二尖瓣狭窄经皮二尖瓣球囊扩张术的适应证及疗效评价

   二尖瓣狭窄的主要病因包括风湿性心脏病、老年瓣膜退行性变,以及先天性瓣膜病。近年随着国内卫生条件逐年改善,风湿性心脏病发病率有所下降,老年瓣膜退行性变有逐年升高趋势,但风湿性心脏病所致二尖瓣狭窄仍占二尖瓣狭窄患者的绝大多数。据文献报道,我国风湿性心脏病患病率约1.86‰[1],而欧美发达国家风心病患病率早已降至0.01‰以下[2],亚洲邻国日本、韩国的风心病患病率分别为0.14‰[3]和0.5‰[4]。风湿性心脏病仍是威胁我国人民群众身体健康的重大疾患之一,给我国医疗卫生事业带来较大的经济负担。
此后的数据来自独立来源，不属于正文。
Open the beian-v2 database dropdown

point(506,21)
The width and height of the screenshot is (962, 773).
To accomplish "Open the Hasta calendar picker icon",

风湿性心脏病所致瓣膜损害80%至90%累及二尖瓣,而二尖瓣病变超过半数为二尖瓣狭窄。自1982年Kanji Inoue首次提出经皮二尖瓣球囊扩张(PBMV)治疗二尖瓣狭窄[5],Inoue球囊法已成为目前国内治疗二尖瓣狭窄的重要方法之一。
   1.经皮二尖瓣球囊成形术适应症
   美国AHA/ACC于1998年首次发布了美国瓣膜性心脏病治疗指南,并分别于2006年和2008年作了部分更新[6-8]。欧洲ESC于2007年发布了欧洲瓣膜性心脏病治疗指南[9]。ACC/AHA指南Ⅰ类适应症包括:有症状(心功能NYHA分级II-IV级)的中、重度二尖瓣狭窄且瓣膜形态适合,不合并左心房血栓或中、重度二尖瓣返流(证据等级A);或无症状的中、重度二尖瓣狭窄,瓣膜形态适合,肺动脉高压(静息肺动脉收缩压>50mmHg或运动时>60mmHg),无左心房血栓或中、重度二尖瓣返流的患者(证据等级C)。Ⅱa类适应症包括:心功III-IV级,中、重度狭窄,瓣膜僵硬钙化,外科手术风险高的患者(证据等级C)。Ⅱb类适应症包括:无症状的中、重度二尖瓣狭窄和瓣膜形态适合,新发房颤,无左心房血栓或中、重度二尖瓣返流(证据等级C);或有症状,二尖瓣瓣口面积>1.5cm2,二尖瓣狭窄致血液动力学改变(肺动脉收缩压>60mmHg,肺动脉楔压>25mmHg,运动时二尖瓣平均跨瓣压差>15mmHg)(证据等级C);或III-IV级心功,二尖瓣瓣口面积<1.5cm2,瓣膜钙化,外科手术替代方案(证据等级C)。指南推荐级别Ⅲ包括轻度二尖瓣狭窄患者;或合并左房血栓或中-重度二尖瓣反流(证据等级C)。ESC指南关于经皮二尖瓣球囊成形术适应症部分与AHA/ACC指南相似。关于无症状的中、重度二尖瓣狭窄患者,瓣膜形态适合,合并孤立性房颤,ESC指南推荐级别为Ⅱa类;关于肺动脉收缩压增高,近期需行外科手术或妊娠的患者,ESC指南将其归为Ⅱa类适应症。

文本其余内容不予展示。